## TANTANGAN
**a.** Dalam teks tentang sekolah sebagai Wiyata Mandala, carilah setiap rentang yang ditulis dengan pola "mulai dari ... sampai ...". Tuliskan kedua ujung tiap rentang.
**b.** Sambung teks tentang sekolah sebagai Wiyata Mandala mulai dari kalimat sesudah kalimat terakhirnya.

## TEKS
----

Rabu, 25 Januari 2012

Sekolah sebagai Wiyata Mandala

Sekolah sebagai Wiyata Mandala. Carut marutnya dunia pendidikan telah banyak disorot dan dibicarakan orang mulai dari atas sampai bawah. Bukan hanya masalah sistem pendidikan, atau salah penerapan secara teknis semata. Melainkan dipengaruhi pula oleh campur tangan pihak-pihak tertentu yang menjadikan pendidikan sebagai komoditas di luar pendidikan itu sendiri, mulai dari politik sampai ke masalah ekonomi, mulai dari tingkat pusat sampai tingkat daerah terkecil.
Hal ini perlu dipahami oleh semua pihak, bahwa sekolah merupakan Wiyata Mandala. Fungsi sekolah sebagai wiyata mandala harus benar-benar dilaksanakan. Wiyata Mandala adalah lingkungan pendidikan tempat berlangsung proses belajar-mengajar. Hal ini tertuang dalam wawasan wiyata mandala ditetapkan dalam Surat Dirjen Pendidikan Dasar dan Menengah (Dikdasmen) nomor :13090/CI.84 tanggal 1 Oktober 1984 sebagai sarana ketahanan sekolah. Wawasan Wiyata Mandala merupakan konsepsi atau cara pandang; bahwa sekolah adalah lingkungan atau kawasan penyelenggaraan pendidikan. Sekolah tidak boleh digunakan untuk tujuan-tujuan diluar tujuan pendidikan.
Saat ini dunia pendidikan seolah menjadi ajang yang tepat dan pas untuk sarana politik. Di tingkat pusat, kampanye partai yang mengangkat janji pendidikan yang lebih baik, jumlah Menteri Kabinet Indonesia Bersatu yang berlatar belakang kalangan profesional lebih sedikit dibanding orang-orang partai, (mungkin) termasuk di Departemen Pendidikan Nasional. Di tingkat daerah, menjadikan isyu pendidikan sebagai kampanye politik pemilihan kepala daerah, bahkan melibatkan Dinas Pendidikan dan guru  dengan janji-janji yang manis seperti kesejahteraan, pengangkatan guru, dsb.
Di sisi lain komersialisasi pendidikan terjadi. Tekanan ekonomi membuat sebagian oknum kepala sekolah atau guru melakukan bisnis promosi, penjualan buku di sekolah bekerja sama dengan penerbit bekerja atau birokrat di lingkungan pendidikan. Bahkan pendidikan terindikasi dikomersialisasikan. Bahkan dengan adanya bantuan BOS seolah kepala sekolah atau guru menjadi “kontaktor” baru. Terkadang dengan alasan keuangan sekolah, merelakan sekolahnya menjadi background film atau sinetron yang tidak ada kaitannya dengan dunia pendidikan.

----

## BLOK DATA
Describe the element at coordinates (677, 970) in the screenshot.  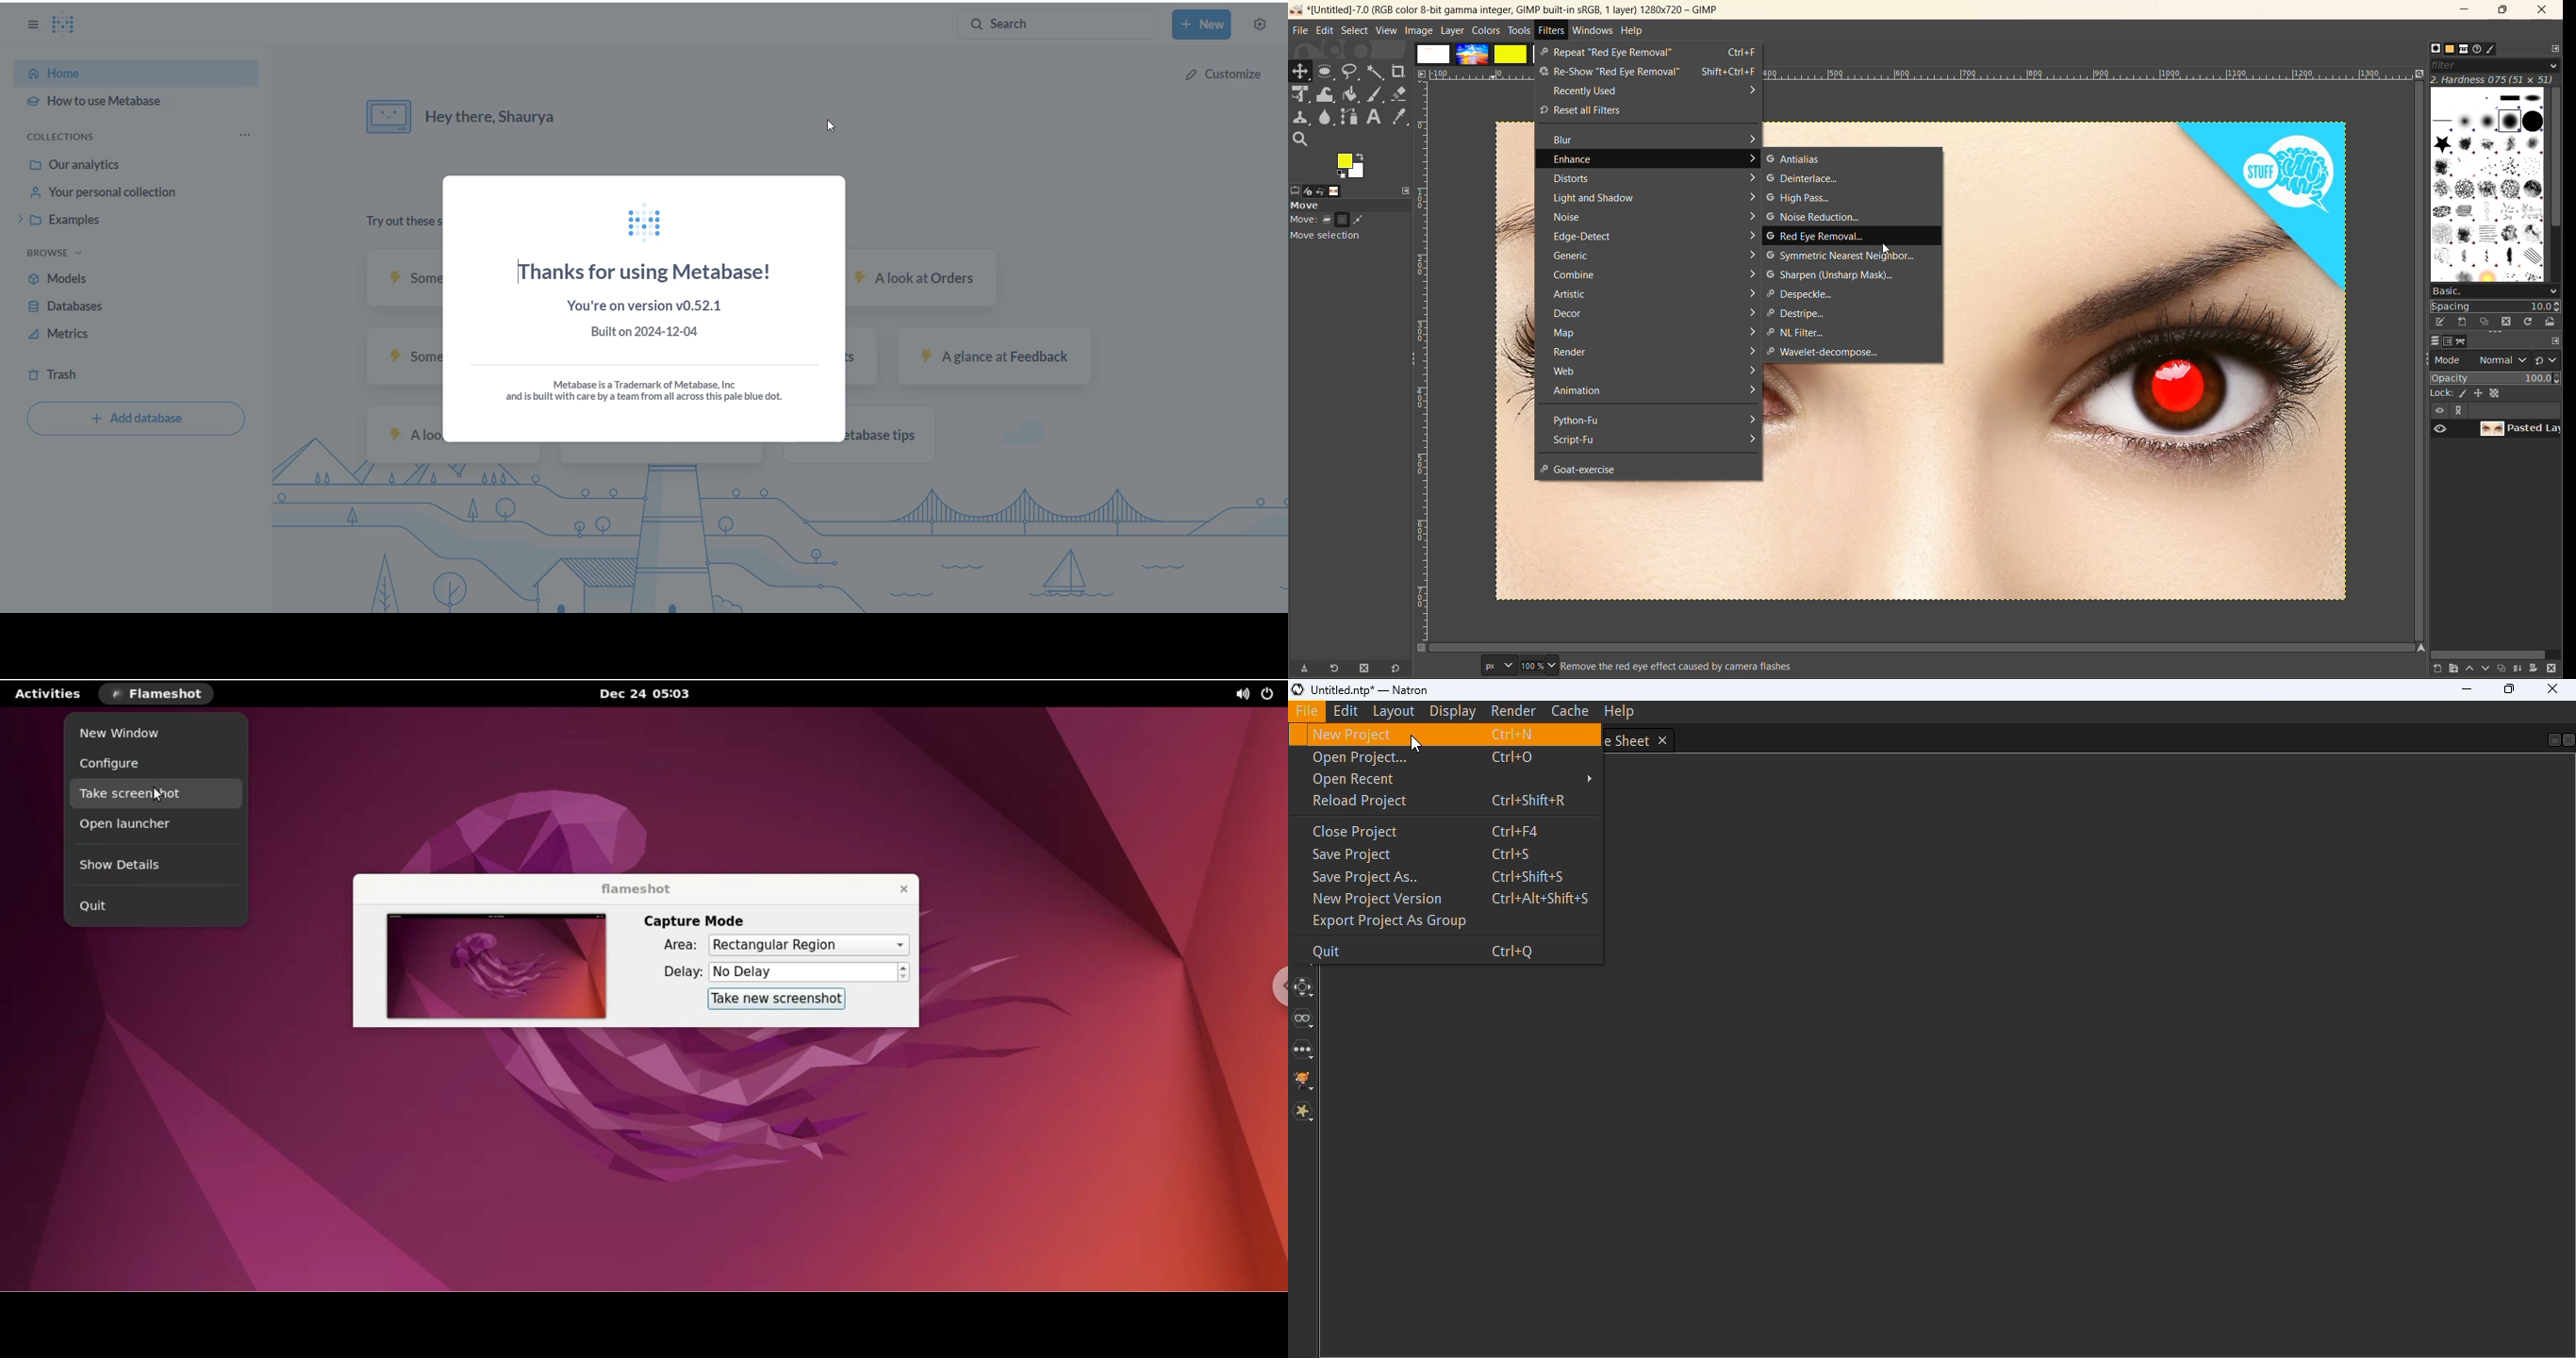
I see `delay:` at that location.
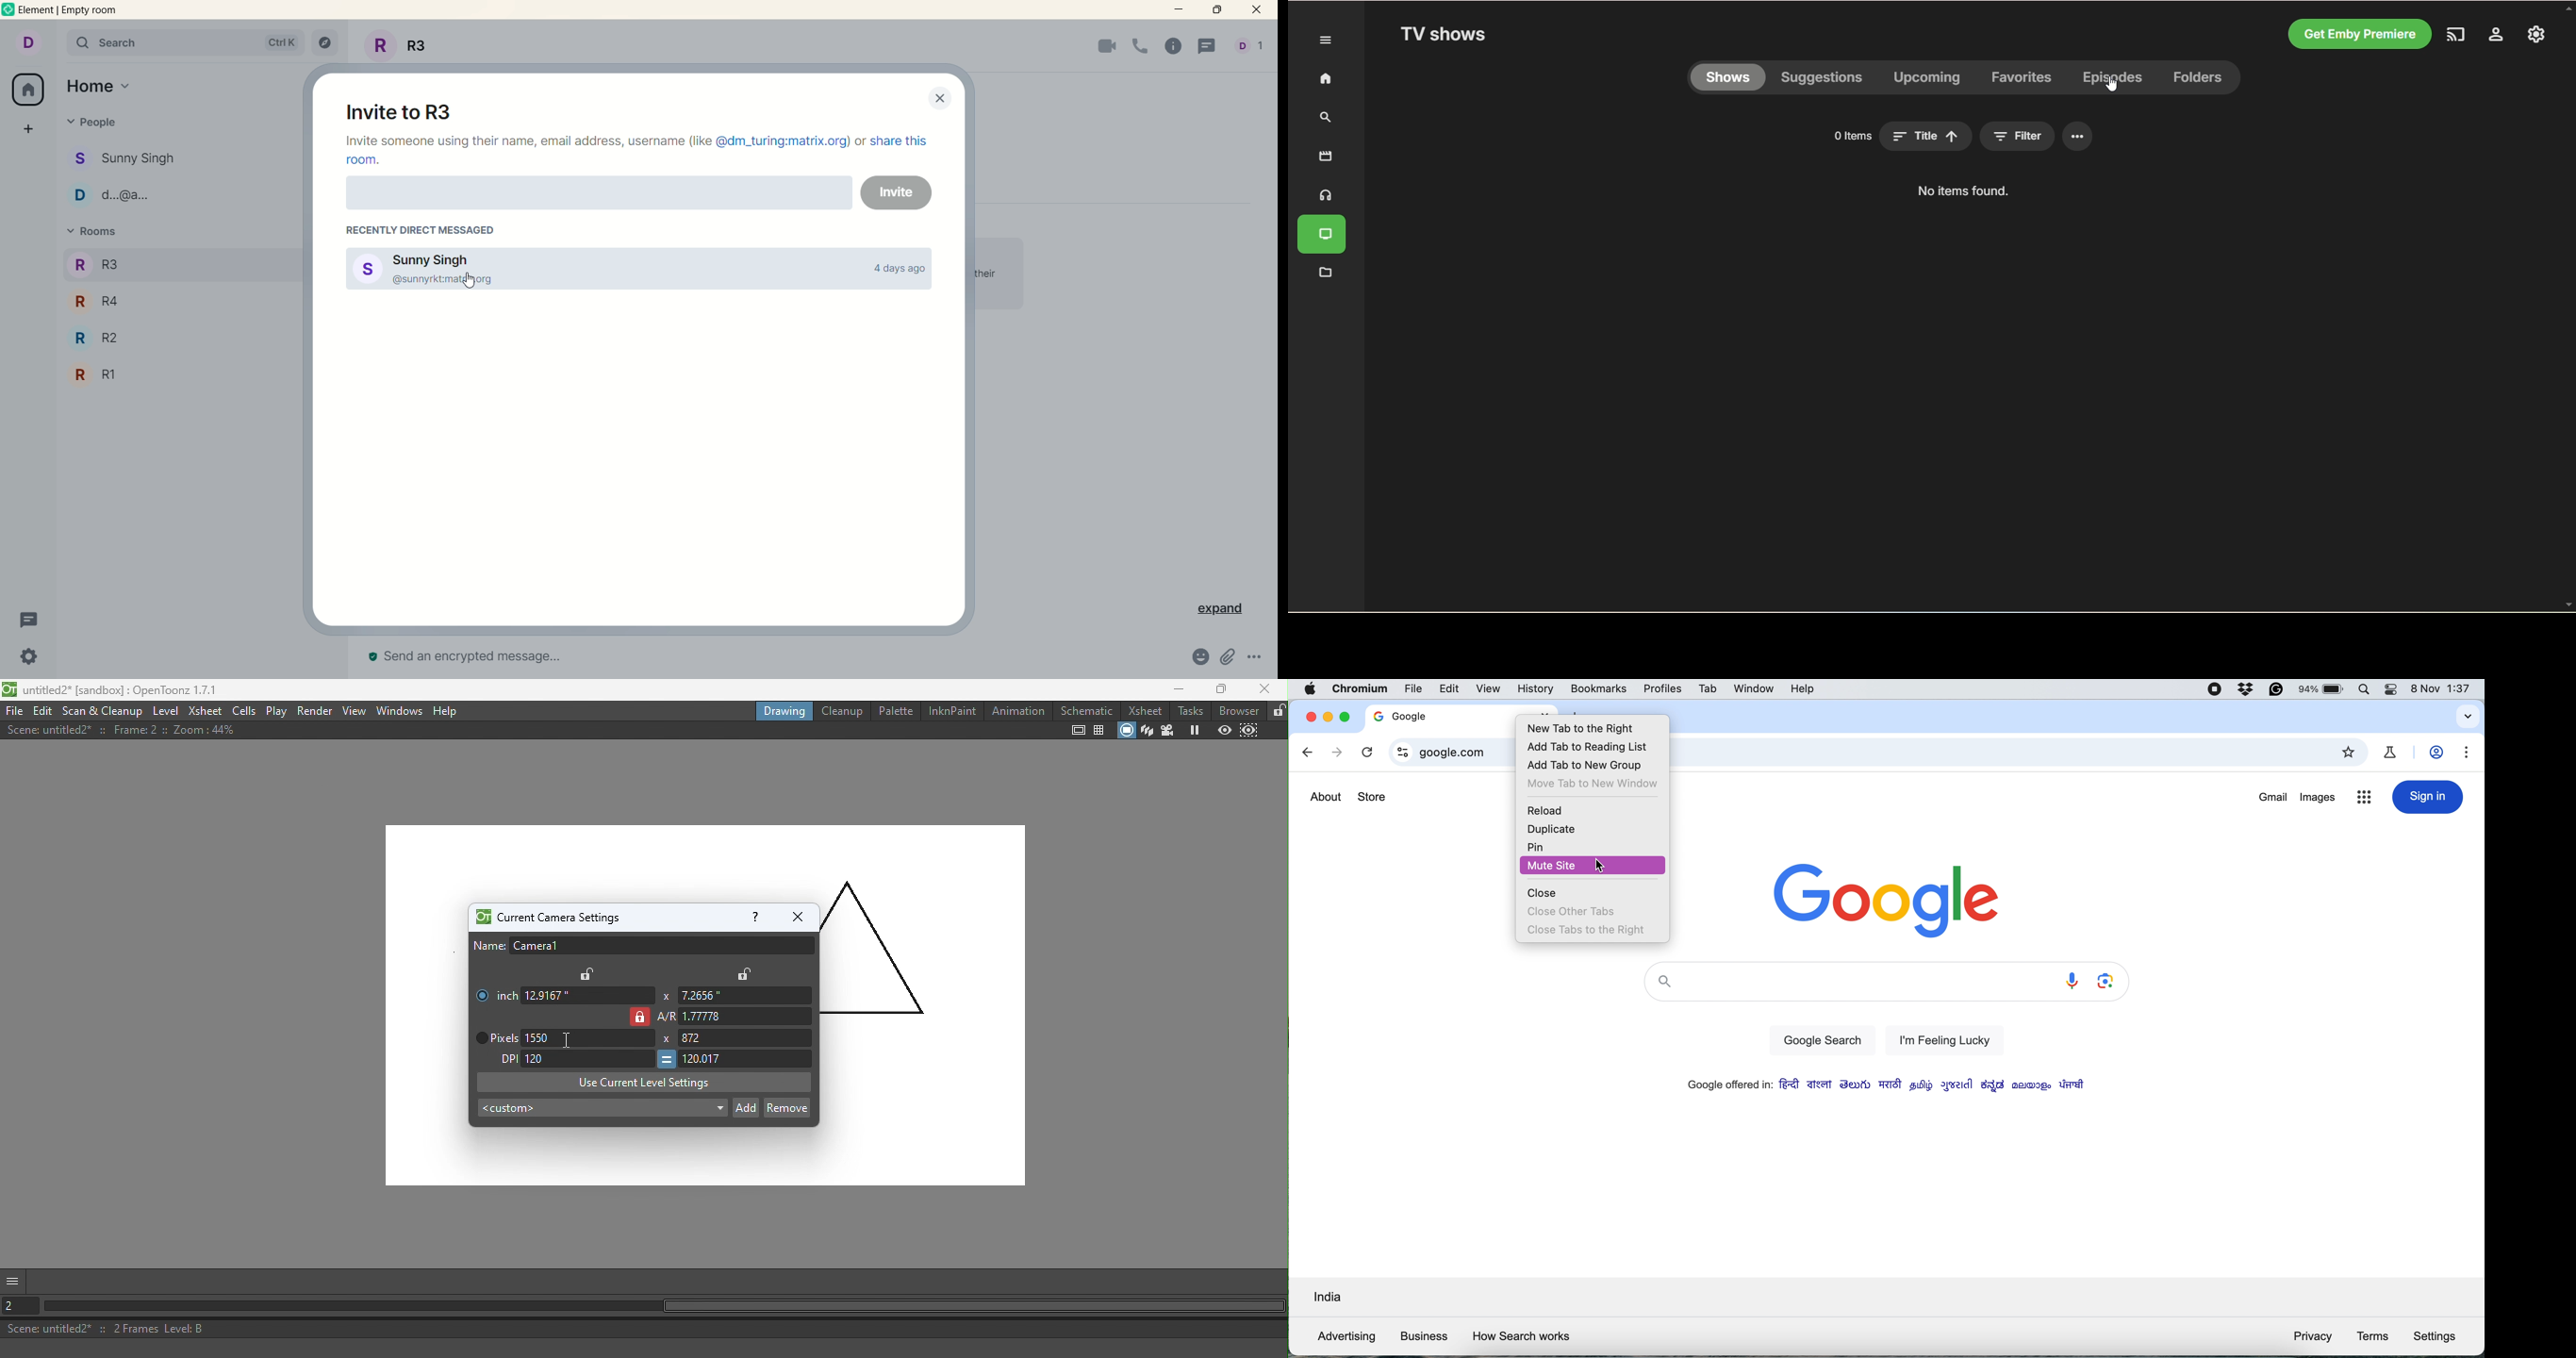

----

## JAWABAN PER TUGAS
**a.**
1. Dari atas sampai bawah
2. Dari politik sampai ke masalah ekonomi
3. Dari tingkat pusat sampai tingkat daerah terkecil

**b.**
Peningkatan kesejahteraan guru dengan adanya sertifikasi guru menimbulkan gejala-gejala kurang baik, seperti pemerolehan ijasah kesetaraan hanya sebagai syarat bukan bukti hasil menimba ilmu, lebih mengutamakan hak daripada kewajiban seorang guru.
Yang paling perlu diwaspadai adalah warga sekolah (entah kepala sekolah, guru, orang tua siswa, murid atau warga sekitar) memanfaatkan sekolah sebagai tempat penyebaran aliran sesat, penjualan barang terlarang, atau kegiatan yang bertentangan dengan hukum dan undang-undang.
Inti pokok wiyata mandala:
1.  Sekolah merupakan lingkungan atau kawasan penyelengara pendidikan.
2.  Kepala sekolah sebagai penyelenggaraan pendidikan dalam lingkungan sekolahnya, memiliki wewenang dan tanggung jawab penuh.
3.  Antara guru dan orang tua siswa harus ada saling pengertian dan kerjasama erat untuk mengemban tugas pendidikan bersama.
4.  Para warga sekolah di dalam maupun di luar sekolah harus senantiasa menjunjung tinggi martabat dan citra guru.
5.  Sekolah harus berpijak pada masyarakat sekitarnya dan mendukung antar warga.
Sebagai Wiyata Mandala, Sekolah seyogyanya tidak boleh digunakan untuk :
a. Promosi dan penjualan produk yang tidak ada hubungannya dengan pendidikan.
b. Propaganda politik atau tempat berkampanye.
c. Pembuatan film atau sinetron tanpa izin Pemda dan tidak ada kaitannya dengan pendidikan.
d. Tempat penyebaran aliran sesat dan penyebaran ajaran agama tertentu yang bertentangan dengan undang-undang.
e. Kegiatan yang dapat menimbulkan kerusakan, perselisihan, sehingga susana sekolah menjadi tidak kondusif.
Setidaknya, pemerintah sebagai penyelenggara negara lebih memperhatikan dan mengembalikan fungsi sekolah sebagai wiyata mandala tanpa di campuri kegiatan lain yang tidak ada kaitannya dengan pendidikan. Politisasi dan komersialisasi pendidikan merupakan kepentingan segelintir orang, sementara kepentingan pendidikan yang lebih besar terabaikan.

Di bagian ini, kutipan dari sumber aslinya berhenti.